* [About this exercise] The records below are split into lines. How many of those lines contain the string "screenshot"? Reply with the number only.

* [Material for this task]
<<<<
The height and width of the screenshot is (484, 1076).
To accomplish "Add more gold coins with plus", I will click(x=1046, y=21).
>>>>
<<<<
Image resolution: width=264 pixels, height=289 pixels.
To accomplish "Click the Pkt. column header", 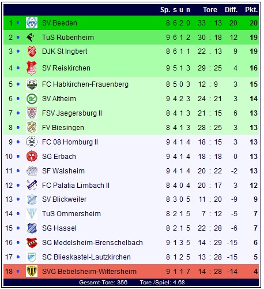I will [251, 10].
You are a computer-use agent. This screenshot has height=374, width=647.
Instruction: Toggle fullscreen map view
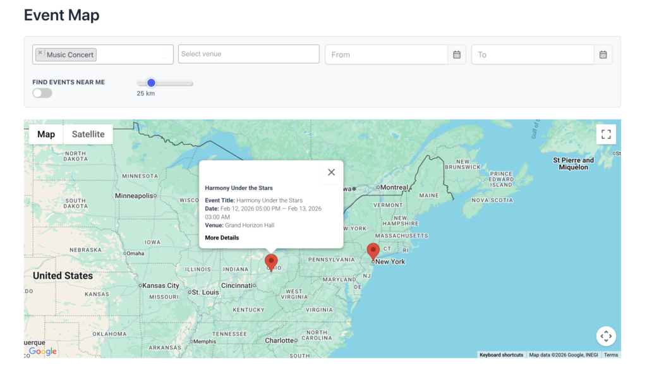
>>>>
* [Task answer] 2